Cranberry on Urinary Tract Infections

• ClinicalTrials.gov Identifier: NCT01881165
• Recruitment Status: Withdrawn
• First Posted: June 19, 2013
• Last Update Posted: December 16, 2014
• Sponsor: University of British Columbia
• Information provided by (Responsible Party): University of British Columbia

Tracking Information

• First Submitted Date: June 17, 2013
• First Posted Date: June 19, 2013
• Last Update Posted Date: December 16, 2014
• Study Start Date: September 2014
• Estimated Primary Completion Date: December 2015 (Final data collection date for primary outcome measure)

Current Primary Outcome Measures (submitted: June 17, 2013)

Number of urinary tract infections [ Time Frame: 12 months ]

The number of symptomatic UTIs over 12 months (defined by self-report as having one or more of the following symptoms: dysuria, frequency, urgency, hematuria, supra-pubic pressure or fever), the proportion of participants with at least 1 symptomatic UTI, the median time to the first UTI

• Original Primary Outcome Measures: Same as current
• Change History: Complete list of historical versions of study NCT01881165 on ClinicalTrials.gov Archive Site
• Current Secondary Outcome Measures (submitted: June 17, 2013): Side effects [ Time Frame: 12 months ]
• Original Secondary Outcome Measures: Same as current
• Current Other Pre-specified Outcome Measures: Not Provided
• Original Other Pre-specified Outcome Measures: Not Provided

Descriptive Information

• Brief Title: Cranberry on Urinary Tract Infections
• Official Title: A Randomized, Double-blind, Placebo Controlled Trial Evaluating the Effectiveness of a Cranberry Concentrate in Preventing Recurrent Urinary Tract Infections in Adult Women
• Brief Summary: This study aims to determine whether a cranberry concentrate reduces recurrent urinary tract infections (UTIs) in women who consume it.

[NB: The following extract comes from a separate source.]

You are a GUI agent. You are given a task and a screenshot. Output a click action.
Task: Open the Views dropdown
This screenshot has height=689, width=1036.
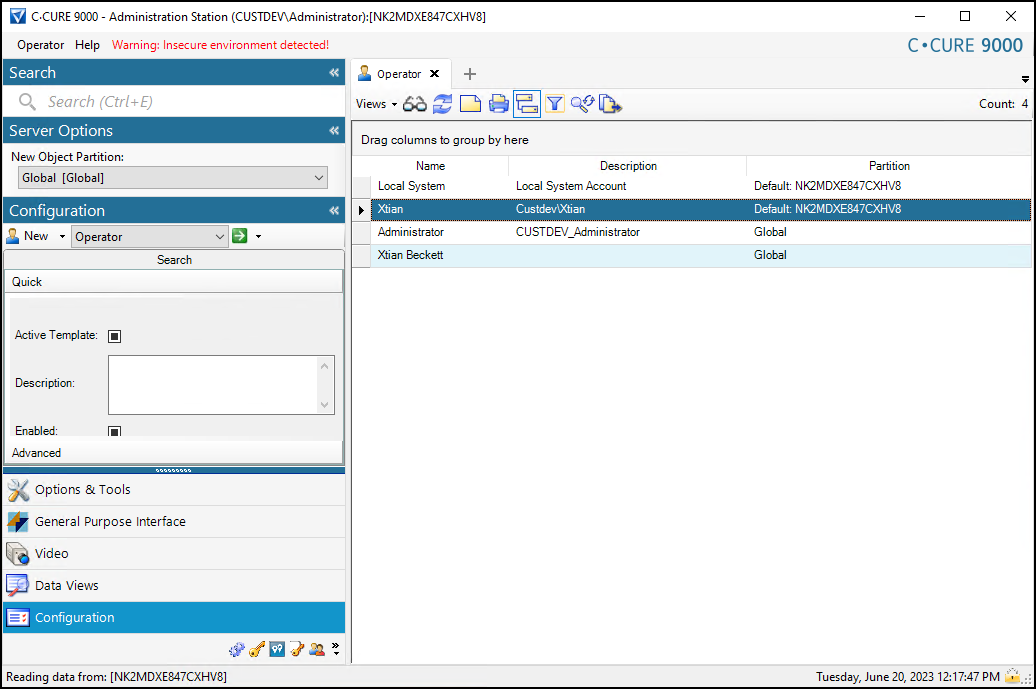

About 150 adult women will participate in this study. Subjects will be randomized (like flipping a coin) to take either cranberry capsule or a placebo for 12 months. We expect cranberry supplement to have better results than the placebo. Subjects will not know which supplement they are taking. The primary outcome is the number of UTIs over 12 months.
• Detailed Description: Participants will attend their first study visit at a clinic at UBC. They will be randomized to the cranberry capsule or placebo. Participants will be instructed to consume the assigned supplement for the next 12 months. A calendar will be provided to record compliance and recurrent UTI. Participants will also record any side effects. They will be phoned each month to encourage participation and adherence. At 8 weeks and 6 months, they will be asked to return to the clinic to complete a midline questionnaire which will ask about any recurrent UTIs experienced. More supplements will be provided at their 6-month visit. At 12 months, participants will return to the clinic to complete an endline questionnaire. They will return any leftover supplements, calendar and side effect diary. If participants withdraw from the study, they will still be encouraged to return at 12 months to complete the survey to allow for intent-to-treat analysis.
• Study Type: Interventional
• Study Phase: Phase 4
• Study Design: Allocation: Randomized; Intervention Model: Parallel Assignment; Masking: Double (Participant, Investigator); Primary Purpose: Prevention
• Condition: Urinary Tract Infection

Intervention

• Drug: Cranberry
• Drug: Placebo

Study Arms

• Experimental: Cranberry
  Each capsule contains 500 mg of cranberry powder at a concentration ratio of 36:1 (36 grams of cranberries equals 1 gram of concentrate).
  Intervention: Drug: Cranberry
• Placebo Comparator: Placebo
  A capsule containing control formulation
  Intervention: Drug: Placebo

• Publications *: Not Provided

Recruitment Information

• Recruitment Status: Withdrawn
• Actual Enrollment (submitted: December 12, 2014): 0
• Original Estimated Enrollment (submitted: June 17, 2013): 150
• Estimated Study Completion Date: March 2016
• Estimated Primary Completion Date: December 2015 (Final data collection date for primary outcome measure)

Eligibility Criteria

Inclusion Criteria:

• Females who have had at least 2 clinical-diagnosed symptomatic UTIs in the year preceding
• Are sexually active

Exclusion Criteria:

• Current UTI
• Pregnant or breastfeeding or planning a pregnancy in the next 12 months
• A known allergy or intolerance to cranberry-containing products
• A history of renal stones and/or renal transplantation
• Any immunosuppressive disease or other medical conditions that could potentially interfere with outcomes
• Current use of corticosteroid, anticoagulant, antidepressants or mood stabilizing medications or other medications that may interact with the supplement
• Intermittent or indwelling catheterization
• Any anatomic abnormalities of the urinary tract
• The use of any antibiotics within 2 weeks before study entry
• The use of any natural health products, including herbs, homeopathic products, or other forms of cranberry supplements within 2 weeks before study entry

Sex/Gender

• Sexes Eligible for Study: Female

• Ages: Child, Adult, Older Adult
• Accepts Healthy Volunteers: Yes
• Contacts: Contact information is only displayed when the study is recruiting subjects
• Listed Location Countries: Canada

Administrative Information

• NCT Number: NCT01881165
• Other Study ID Numbers: H13-01491
• Has Data Monitoring Committee: No
• U.S. FDA-regulated Product: Not Provided
• IPD Sharing Statement: Not Provided
• Responsible Party: University of British Columbia
• Study Sponsor: University of British Columbia
• Collaborators: Not Provided

Investigators

• Principal Investigator: Tim Green, PhD; University of British Columbia

• PRS Account: University of British Columbia
• Verification Date: December 2014